5 features Windows 11’s AI Copilot needs to truly be useful

5 features Windows 11's AI Copilot needs to truly be useful

AI has become a huge part of Microsoft’s strategy over the last year or so. Sure, that could be said for many companies, as AI seems to be the hottest buzzword right now. But Microsoft recently took the bold step of bringing it to Windows 11 in the form of Windows Copilot, a new AI assistant that’s (unofficially) a successor to Cortana. It’s powered by the GPT-4 large language model used n Bing Chat to create a tool that hopes to be more useful than ever.

While the potential is exciting, the current implementation of Copilot in Windows Insider builds is very basic and not too different from just using Bing Chat on the web. I have a few ideas for what Microsoft can do to make Copilot a truly essential part of Windows 11.

1. Support all system settings and major functions

The big draw with Windows Copilot at launch was that it could interact with your PC in ways that Bing Chat, as just a browser, really couldn’t. And this is a great starting point. Many power users already like using text-based interfaces and keyboard commands to perform certain tasks, so to be able to change a lot of these settings from one place has a lot of potential.

However, the current implementation only supports a few features, like being able to change to light or dark mode, turn on do not disturb, or take a screenshot. This really needs to expand to all the Windows settings that can be found in the Settings app (the Control Panel should probably be left behind at this point), or at least much more than what we have right now. It could change the accent color, disable one of the displays in a multi-monitor setup, change playback devices, and so on. It could even start a focus session.

If Windows Copilot could help with all of this, it could make interacting with certain settings a lot faster, especially for people who do that frequently. There’s plenty that can be done, and Microsoft has promised some of it, but it hasn’t delivered yet.

2. Easy app hooks

Another thing I feel will make or break the usefulness of Copilot is its integration with other apps. In the spirit of becoming a centralized AI assistant, Copilot needs to be able to integrate easily with all kinds of third-party apps. We kind of saw this in action when Microsoft demoed Copilot at this year’s Build and used it to play music with Spotify. But we haven’t seen that become functional yet, and it needs to go beyond Microsoft’s usual partners.

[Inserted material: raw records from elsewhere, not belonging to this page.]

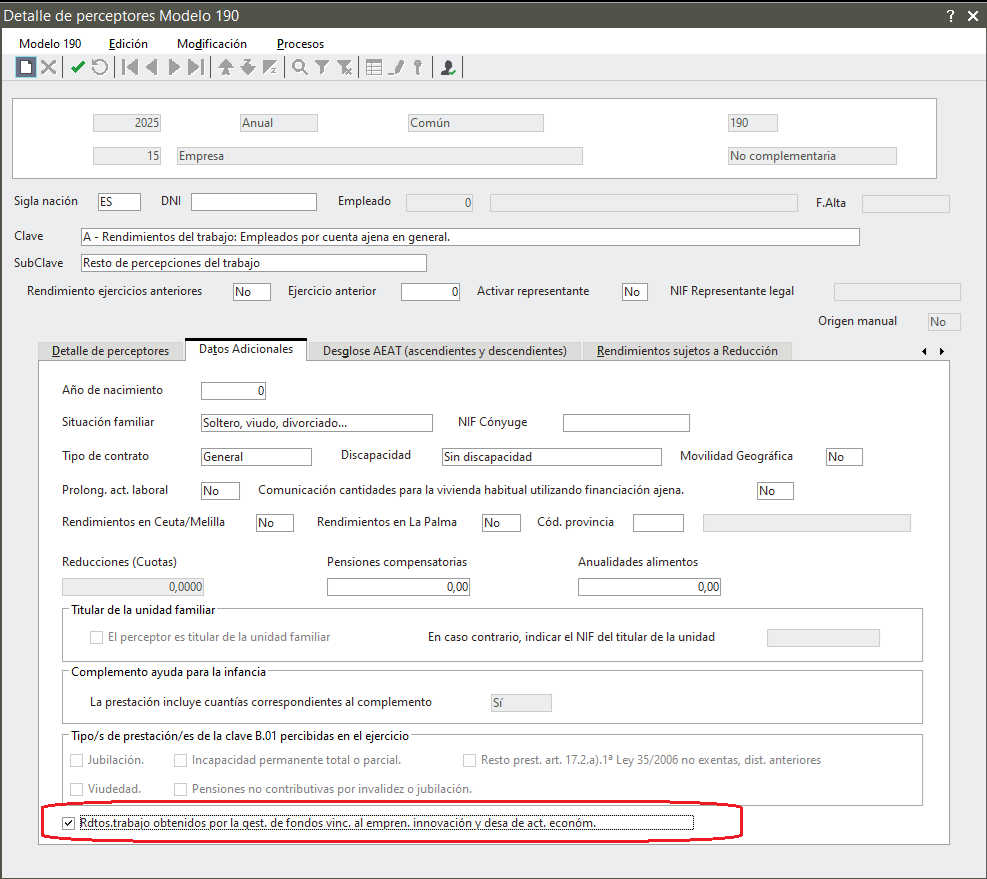
Task: Click the funnel filter icon
Action: (x=321, y=67)
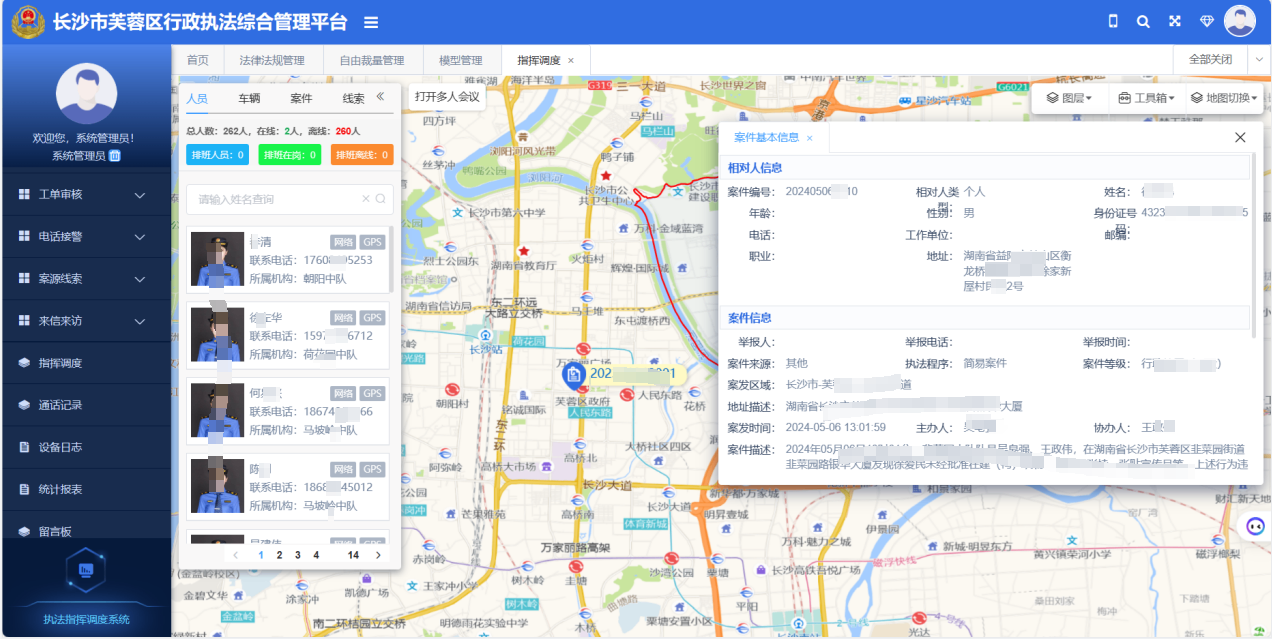Click the 打开多人会议 button

[447, 97]
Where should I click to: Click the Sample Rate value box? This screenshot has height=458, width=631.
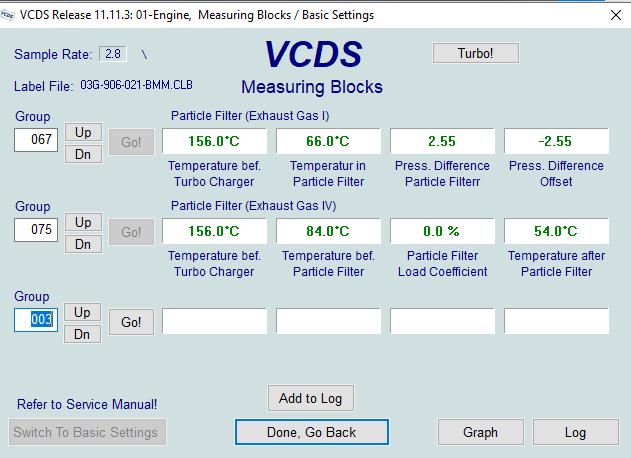(x=113, y=54)
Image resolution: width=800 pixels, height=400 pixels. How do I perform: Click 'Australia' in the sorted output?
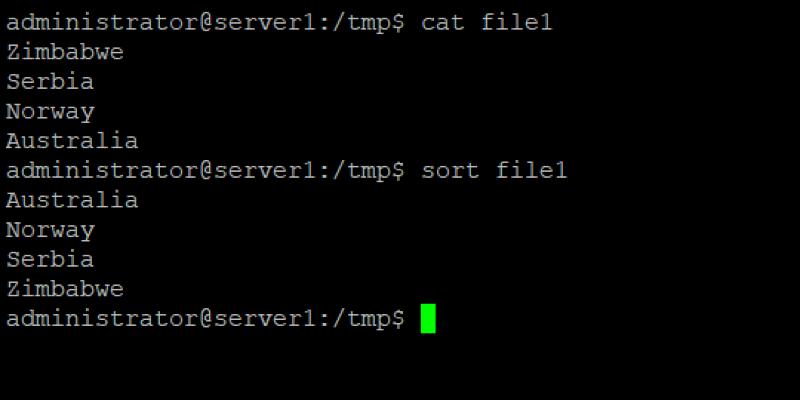[x=72, y=200]
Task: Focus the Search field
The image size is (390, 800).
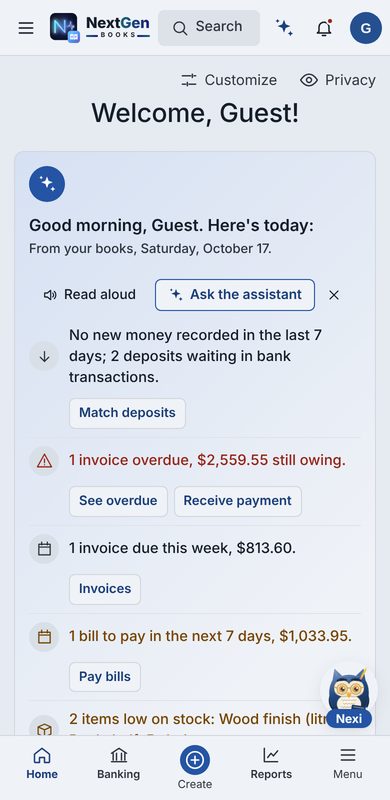Action: (x=209, y=28)
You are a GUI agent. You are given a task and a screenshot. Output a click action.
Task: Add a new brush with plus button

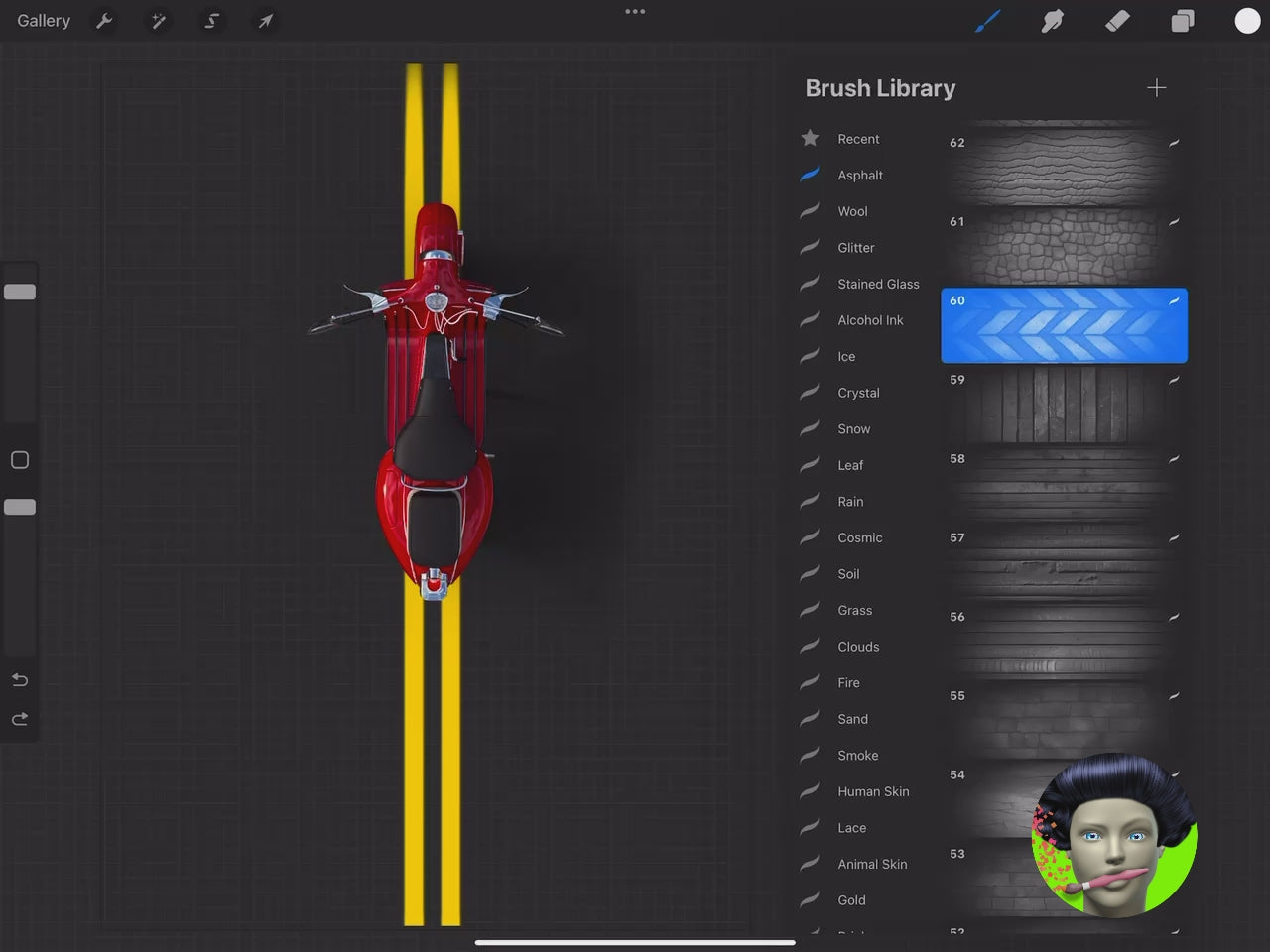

Copilot should be able to open apps and start a specific task within them, or play a specific show on Netflix, or anything else that might be useful in these apps.

3. Integration with File Explorer

I know people are probably sick and tired of Microsoft shoehorning unwanted services wherever it can, but I think having Copilot integration in File Explorer could make it useful for more than just users who want to type instructions in Copilot, especially because that requires having the Copilot window taking up space on your screen almost permanently.

It could be interesting to have a feature in File Explorer where you can right-click a file and choose an option called “Send to Copilot,” which would then prompt it to ask what you want to do with said file. For example, with an image, you could ask Copilot to remove the background, or you could ask it to transcribe an audio file. These are both capabilities we’ve seen shown off, but that would usually require you to drag and drop the file into the Copilot panel. I think being able to access it directly from File Explorer would be welcome (but the option to turn it off would be nice, too).

4. Voice control

I suspect I’m alone in this one, which is why I’ve pushed this one down a bit. Voice commands are obviously more popular on phones, and right now, Bing Chat only supports this feature if you’re on your phone. But I think it would be nice to have voice commands supported on laptops and PCs, too. Being able to change all these settings, start playing music, or open an app with your voice could be useful. And the same goes for asking Bing questions. Cortana did support it when Windows 11 was introduced, and Microsoft wanted that to be a big thing, so I’m not sure if it would actually gain much traction, but I can definitely see uses for it.

With a browser, you have to go a bit out of your way to initiate voice interaction, but with a built-in feature, you could have an activation keyword or shortcut, so you can quickly speak your commands. I imagine it wouldn’t be that hard to implement since voice recognition is already used in multiple parts of Windows.

5. Screen reading and OCR

One last thing I’d love to see Copilot be able to do is read the information on the screen and, especially, optical character recognition (OCR). Right now, you can ask Copilot to summarize a page, but it has to be on a website open in Edge, which severely limits the functionality. While the ideal approach would be to have this work with other browsers natively, it would be interesting if Copilot could basically act as a screen reader (such as Narrator) and use that to extract information from any page on any browser or app to summarize it.

Another cool feature would be OCR, or the ability to recognize text in images, so you could ask Copilot to grab text from an image or a PDF scan., and simply copy it or summarize it. This one is actually not that crazy since it has been reported that some kind of OCR capability is planned for Windows 12, so I’m sure we could see something along these lines.